También quiso apuntar el ministro la “desmesura barroca” del estilo del galardonado, y acordarse de la definición que dio de él Elena Poniatowska: “Pone adjetivos como si tuviera un salero”. Despidió sus palabras con aliento para templar los días del desgobierno: “Para Cervantes como para Del Paso, como para muchos otros seres anónimos, ese cachito de esperanza se llama literatura”.

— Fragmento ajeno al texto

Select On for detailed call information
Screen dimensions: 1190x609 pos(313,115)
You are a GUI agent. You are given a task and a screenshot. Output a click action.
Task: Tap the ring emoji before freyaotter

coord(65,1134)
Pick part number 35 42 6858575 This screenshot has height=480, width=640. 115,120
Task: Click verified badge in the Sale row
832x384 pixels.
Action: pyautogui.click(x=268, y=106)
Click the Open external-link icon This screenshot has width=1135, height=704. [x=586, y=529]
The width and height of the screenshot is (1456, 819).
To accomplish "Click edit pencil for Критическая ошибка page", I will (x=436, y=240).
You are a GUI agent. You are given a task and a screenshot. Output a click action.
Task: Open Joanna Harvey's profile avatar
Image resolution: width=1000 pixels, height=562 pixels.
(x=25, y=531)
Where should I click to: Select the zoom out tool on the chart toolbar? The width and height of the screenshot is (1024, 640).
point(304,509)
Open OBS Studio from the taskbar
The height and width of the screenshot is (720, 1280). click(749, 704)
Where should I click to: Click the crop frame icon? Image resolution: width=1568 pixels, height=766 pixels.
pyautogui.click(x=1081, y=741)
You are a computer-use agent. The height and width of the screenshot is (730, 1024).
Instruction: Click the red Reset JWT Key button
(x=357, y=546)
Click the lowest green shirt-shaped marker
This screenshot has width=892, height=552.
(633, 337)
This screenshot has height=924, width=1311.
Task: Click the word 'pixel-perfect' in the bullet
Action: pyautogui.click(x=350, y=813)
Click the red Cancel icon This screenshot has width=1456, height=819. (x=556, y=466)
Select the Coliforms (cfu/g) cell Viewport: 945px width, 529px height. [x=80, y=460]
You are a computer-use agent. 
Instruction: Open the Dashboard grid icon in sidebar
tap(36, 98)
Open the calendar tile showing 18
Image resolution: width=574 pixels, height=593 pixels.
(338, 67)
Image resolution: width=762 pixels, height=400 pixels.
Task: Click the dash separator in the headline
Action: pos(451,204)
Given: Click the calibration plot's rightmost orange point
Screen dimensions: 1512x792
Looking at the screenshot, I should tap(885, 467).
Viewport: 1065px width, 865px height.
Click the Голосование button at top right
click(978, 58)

Fernando del Paso mentó su lectura de los clásicos castellanos, desde Tirso de Molina, Lope de Vega, Garcilaso, Góngora, Quevedo a Baltasar Gracián. Pero también a los más contemporáneos: Benito Pérez Galdós, Ramón Gómez de la Serna, Ramón María del Valle-Inclán, Manuel Machado y Rafael Alberti. “Los españoles no me han influido, a los españoles los traigo en la sangre”. Y también Lezama Lima, Cortázar, Asturias, Vargas Llosa, García Márquez, Neurda, Octavio Paz, Carlos Fuentes o Sor Juana Inés de la Cruz. De todos ellos bebió su obsesión por el lenguaje. De ninguno, su perenne humor.